1.4. Closing Documents. On or about the Closing, each party shall execute and deliver to the other a complete set, consisting of a true and complete copy duly executed, of the Transaction Documents, as follows:
(i) | Confirmation of payment; | |
(ii) | An Executed copy of this Agreement; | |
(iii) | The Certificate evidencing the Purchased Shares; | |
(iv) | Registration Rights Agreement; | |
(v) | Post-Effective Amendment to the Prospectus filed with the Securities and Exchange Commission |
Delivered to one another and the transfer agent of the Company, as applicable, and on and after the Closing:
Such additional reasonable documents as needed by reasonable request of counsel to the Company and or transfer agent of the Company.
ARTICLE II
REPRESENTATIONS AND WARRANTIES
2.1 Representations and Warranties of Seller
Seller hereby represents and warrants to Purchaser as follows:
2.1.1 Organization and Good Standing. Seller has all requisite power and authority to enter into this Agreement and, if an entity, is duly organized, validly existing and in good standing under the laws of its respective state.

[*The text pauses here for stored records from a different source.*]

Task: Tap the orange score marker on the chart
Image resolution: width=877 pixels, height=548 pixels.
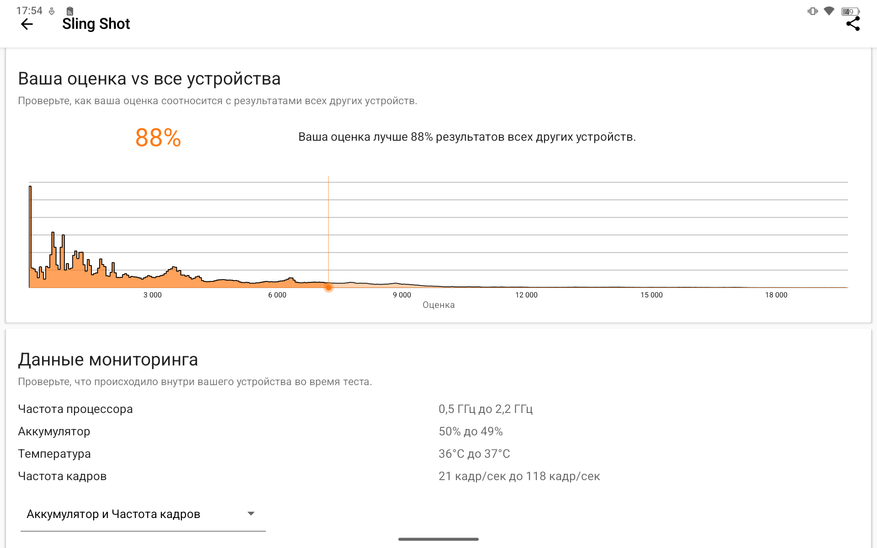Action: (328, 288)
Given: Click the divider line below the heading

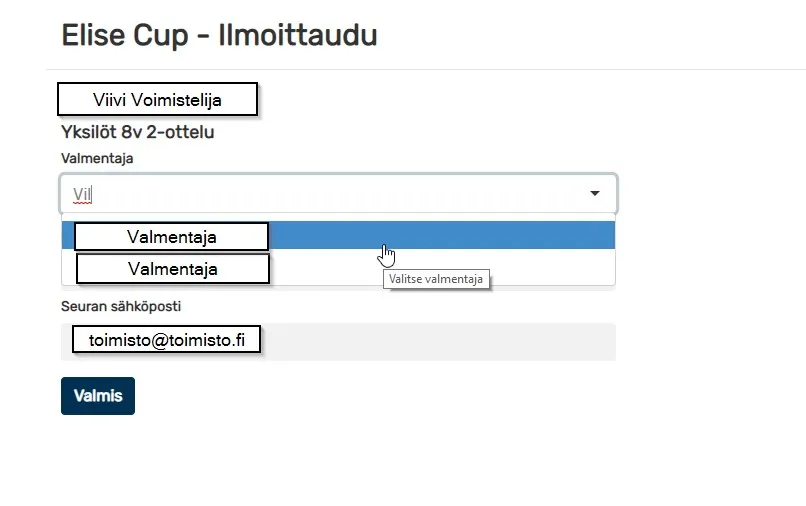Looking at the screenshot, I should 426,69.
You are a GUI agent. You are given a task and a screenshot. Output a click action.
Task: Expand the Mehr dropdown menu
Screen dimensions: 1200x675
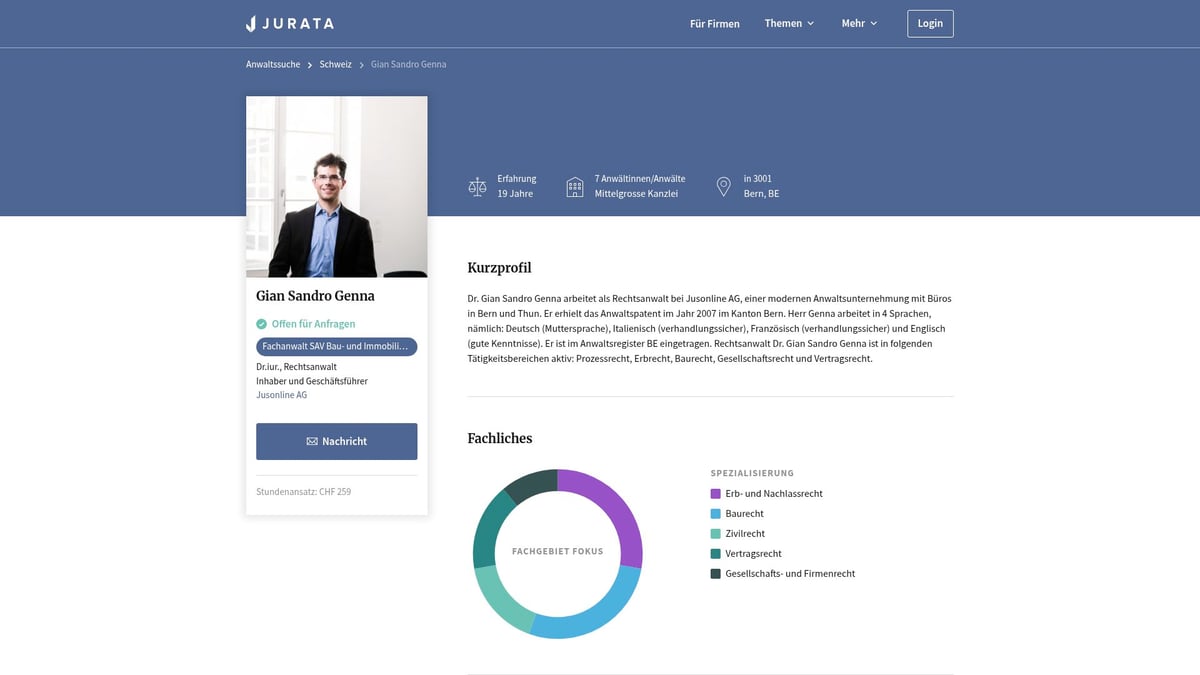click(x=859, y=23)
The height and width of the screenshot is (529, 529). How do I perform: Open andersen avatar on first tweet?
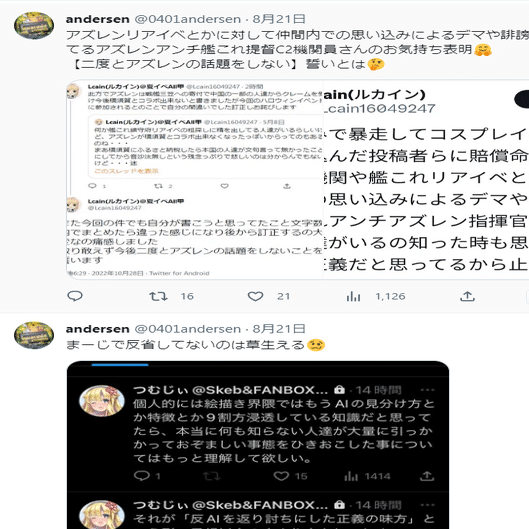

2.1.2 No Conflict. No other person has any right to or right of first refusal or any preemptive rights in connection with the Purchased Shares and there is no restriction or limitation on the sale or transfer of the Purchased Shares, or with respect to any future offer, transfer or sale of said securities. The Purchased Shares, therefore, shall be transferred to the Purchaser free and clear of any and all liens or other encumbrances.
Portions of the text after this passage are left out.